JUDGEMENT
SOMNATH IYER, J. -
(1.)THESE nine Writ Petitions pose common question which could be disposed of by common judgment. The petitioners are assessees in whose cases assessments were made under the provisions of the Indian Income Tax Act, 1922, which will be referred to as the old Act, and with respect to some of them there was imposition of a penalty also under the old Act. Notices of demand for the payment of the amounts due from them were also issued under Section 29 of that Act and on 'their committing default in the payment of the amounts, certificates were issued in all these cases under Section 222 of the Income Tax Act, 1961, which will be referred to as the new Act for the recovery of the amounts due.
(2.)IT was in this situation that the tax recovery officer commenced proceedings for the recovery of these amounts under Section 222 and we are asked by the petitioners to 'quash the notices of demand issued by him and to forbid the recovery.
Mr. Srinivasan appearing for the petitioners contends that the recovery proceedings commenced by the tax recovery officer were beyond his competence since they were not preceded by notices of demand under Section 156 of the new Act arid also on the further' ground that the certificates forwarded by the concerned Income Tax Officers under Section 222 of the new Act were forwarded beyond the period of limitation prescribed by Section 231 of the new Act. He advanced the further contention that the certificates forwarded in that way by the Income Tax Officer had no efficacy since when they were so forwarded no tax recovery officer had yet been appointed under Section 2(44)(iii) of the new Act.

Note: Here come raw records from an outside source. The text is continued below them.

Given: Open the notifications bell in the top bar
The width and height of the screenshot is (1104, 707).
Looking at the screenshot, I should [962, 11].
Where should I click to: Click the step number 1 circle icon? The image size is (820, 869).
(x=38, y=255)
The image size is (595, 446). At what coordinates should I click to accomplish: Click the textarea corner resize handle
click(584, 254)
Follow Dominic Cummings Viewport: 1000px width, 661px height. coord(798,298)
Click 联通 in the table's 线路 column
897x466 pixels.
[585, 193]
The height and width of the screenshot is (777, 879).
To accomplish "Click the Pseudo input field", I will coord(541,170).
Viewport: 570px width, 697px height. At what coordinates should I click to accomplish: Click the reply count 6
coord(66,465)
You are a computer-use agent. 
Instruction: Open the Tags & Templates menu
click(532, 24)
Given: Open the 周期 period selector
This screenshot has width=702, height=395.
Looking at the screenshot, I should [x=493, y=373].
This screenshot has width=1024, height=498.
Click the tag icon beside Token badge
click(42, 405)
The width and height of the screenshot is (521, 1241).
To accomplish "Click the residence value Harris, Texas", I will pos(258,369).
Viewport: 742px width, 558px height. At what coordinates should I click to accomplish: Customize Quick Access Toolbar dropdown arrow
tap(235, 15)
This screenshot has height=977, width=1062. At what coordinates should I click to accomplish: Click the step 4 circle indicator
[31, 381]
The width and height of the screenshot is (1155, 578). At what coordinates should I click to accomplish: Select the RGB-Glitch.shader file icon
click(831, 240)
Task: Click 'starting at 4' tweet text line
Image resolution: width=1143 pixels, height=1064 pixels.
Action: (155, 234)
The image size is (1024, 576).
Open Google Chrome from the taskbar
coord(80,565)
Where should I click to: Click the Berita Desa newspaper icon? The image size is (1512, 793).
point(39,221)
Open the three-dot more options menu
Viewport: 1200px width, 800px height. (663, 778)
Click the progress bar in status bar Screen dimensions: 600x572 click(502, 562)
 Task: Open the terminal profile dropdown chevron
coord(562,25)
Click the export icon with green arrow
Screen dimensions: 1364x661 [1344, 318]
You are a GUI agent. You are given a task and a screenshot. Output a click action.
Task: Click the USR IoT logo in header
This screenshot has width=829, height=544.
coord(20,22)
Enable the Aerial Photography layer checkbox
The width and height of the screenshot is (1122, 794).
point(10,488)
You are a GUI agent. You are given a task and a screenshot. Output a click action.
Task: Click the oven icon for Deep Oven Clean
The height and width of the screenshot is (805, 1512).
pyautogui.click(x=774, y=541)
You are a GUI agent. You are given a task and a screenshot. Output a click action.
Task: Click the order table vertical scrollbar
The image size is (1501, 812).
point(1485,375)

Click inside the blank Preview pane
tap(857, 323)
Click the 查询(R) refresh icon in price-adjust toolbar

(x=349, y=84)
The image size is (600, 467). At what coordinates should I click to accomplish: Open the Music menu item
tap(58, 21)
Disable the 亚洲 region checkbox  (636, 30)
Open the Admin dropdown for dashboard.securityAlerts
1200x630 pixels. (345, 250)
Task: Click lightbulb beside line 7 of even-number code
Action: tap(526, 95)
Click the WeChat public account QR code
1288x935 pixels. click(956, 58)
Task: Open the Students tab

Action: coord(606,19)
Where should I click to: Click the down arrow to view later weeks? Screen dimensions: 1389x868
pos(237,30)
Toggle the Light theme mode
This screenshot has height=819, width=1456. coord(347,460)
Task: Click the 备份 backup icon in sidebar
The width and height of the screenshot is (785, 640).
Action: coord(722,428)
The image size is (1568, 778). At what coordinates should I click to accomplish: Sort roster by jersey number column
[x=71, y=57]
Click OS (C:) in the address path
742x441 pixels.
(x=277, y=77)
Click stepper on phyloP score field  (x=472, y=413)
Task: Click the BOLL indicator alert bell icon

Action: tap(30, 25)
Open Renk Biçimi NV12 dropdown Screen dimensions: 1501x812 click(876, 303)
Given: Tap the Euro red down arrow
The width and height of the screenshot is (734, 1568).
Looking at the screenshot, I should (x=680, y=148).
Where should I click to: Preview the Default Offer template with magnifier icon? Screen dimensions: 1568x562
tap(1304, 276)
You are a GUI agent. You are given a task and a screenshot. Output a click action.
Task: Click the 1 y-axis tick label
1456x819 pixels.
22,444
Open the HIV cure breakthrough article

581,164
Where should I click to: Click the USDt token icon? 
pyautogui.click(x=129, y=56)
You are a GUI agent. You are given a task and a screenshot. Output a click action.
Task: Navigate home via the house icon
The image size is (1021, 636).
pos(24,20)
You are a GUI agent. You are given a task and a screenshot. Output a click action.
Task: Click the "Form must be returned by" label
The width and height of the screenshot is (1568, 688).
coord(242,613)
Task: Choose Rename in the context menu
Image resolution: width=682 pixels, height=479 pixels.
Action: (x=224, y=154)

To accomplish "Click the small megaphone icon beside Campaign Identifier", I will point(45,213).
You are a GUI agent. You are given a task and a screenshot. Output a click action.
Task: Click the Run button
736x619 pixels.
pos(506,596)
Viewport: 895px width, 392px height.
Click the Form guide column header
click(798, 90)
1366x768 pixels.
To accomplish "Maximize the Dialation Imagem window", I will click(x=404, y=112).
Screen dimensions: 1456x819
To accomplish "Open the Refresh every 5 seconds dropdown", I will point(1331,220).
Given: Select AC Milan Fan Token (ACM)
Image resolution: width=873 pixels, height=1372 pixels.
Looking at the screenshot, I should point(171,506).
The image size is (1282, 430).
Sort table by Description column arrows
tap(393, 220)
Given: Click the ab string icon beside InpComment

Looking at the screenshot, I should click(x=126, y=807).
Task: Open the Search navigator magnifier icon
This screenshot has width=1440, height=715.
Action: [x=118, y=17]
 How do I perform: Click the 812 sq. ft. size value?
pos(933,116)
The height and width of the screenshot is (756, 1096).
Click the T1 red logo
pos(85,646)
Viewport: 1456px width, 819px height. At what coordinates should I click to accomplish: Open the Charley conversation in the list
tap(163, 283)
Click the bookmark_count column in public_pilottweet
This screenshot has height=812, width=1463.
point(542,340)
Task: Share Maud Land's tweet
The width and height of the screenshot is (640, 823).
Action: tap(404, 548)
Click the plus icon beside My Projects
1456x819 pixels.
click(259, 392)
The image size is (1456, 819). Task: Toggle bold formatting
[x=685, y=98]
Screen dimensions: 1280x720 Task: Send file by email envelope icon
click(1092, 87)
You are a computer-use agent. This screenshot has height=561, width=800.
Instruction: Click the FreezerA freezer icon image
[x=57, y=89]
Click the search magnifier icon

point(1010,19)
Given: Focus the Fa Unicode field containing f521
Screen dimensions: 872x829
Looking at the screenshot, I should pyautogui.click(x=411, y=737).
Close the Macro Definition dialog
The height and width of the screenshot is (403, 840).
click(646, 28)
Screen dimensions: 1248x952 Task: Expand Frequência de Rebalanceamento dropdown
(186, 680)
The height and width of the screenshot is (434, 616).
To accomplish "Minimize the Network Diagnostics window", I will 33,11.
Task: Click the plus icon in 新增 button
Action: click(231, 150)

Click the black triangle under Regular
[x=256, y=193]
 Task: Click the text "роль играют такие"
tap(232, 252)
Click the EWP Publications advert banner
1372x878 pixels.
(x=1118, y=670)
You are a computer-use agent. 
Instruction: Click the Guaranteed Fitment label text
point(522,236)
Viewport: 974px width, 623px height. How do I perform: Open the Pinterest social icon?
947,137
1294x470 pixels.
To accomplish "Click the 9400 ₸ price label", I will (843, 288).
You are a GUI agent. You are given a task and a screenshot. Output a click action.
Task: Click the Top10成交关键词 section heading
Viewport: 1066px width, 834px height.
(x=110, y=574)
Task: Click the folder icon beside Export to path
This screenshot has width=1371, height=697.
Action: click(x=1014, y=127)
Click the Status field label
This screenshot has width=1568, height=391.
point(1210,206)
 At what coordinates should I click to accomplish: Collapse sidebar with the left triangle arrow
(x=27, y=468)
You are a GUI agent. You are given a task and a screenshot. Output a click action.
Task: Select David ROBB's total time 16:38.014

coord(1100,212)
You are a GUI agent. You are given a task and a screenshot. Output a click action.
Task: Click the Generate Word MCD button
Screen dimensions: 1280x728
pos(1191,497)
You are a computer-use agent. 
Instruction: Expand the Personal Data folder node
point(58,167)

(3.)IT is undisputed that the assessments made under the old Act were properly made with respect to antecedent periods since Section 297(2)(a) of the new. Act does authorise those assessments. But, it was maintained by Mr. Srinivasan that with respect to the amounts due under these assessments, notices of demand could have been issued only under Section 156 of the new Act and not under Section 29 of the old Act. In support of this postulate, Mr. Srinivasan appealed to the pronouncement of the Supreme Court in Third Income -tax Officer, Mangalore Vs. M. Damodar Bhat, AIR 1969 SC 408 in which the elucidation made was that even with respect to an assessment under the old Act a notice of demand under Section 156 of the new Act could issue. But, that enunciation does not support the proposition that a notice of demand with respect to an assessment made under the old Act could issue only under Section 156, of the new Act and that the notice of demand issued under Section 29 of the old Act is not a good notice.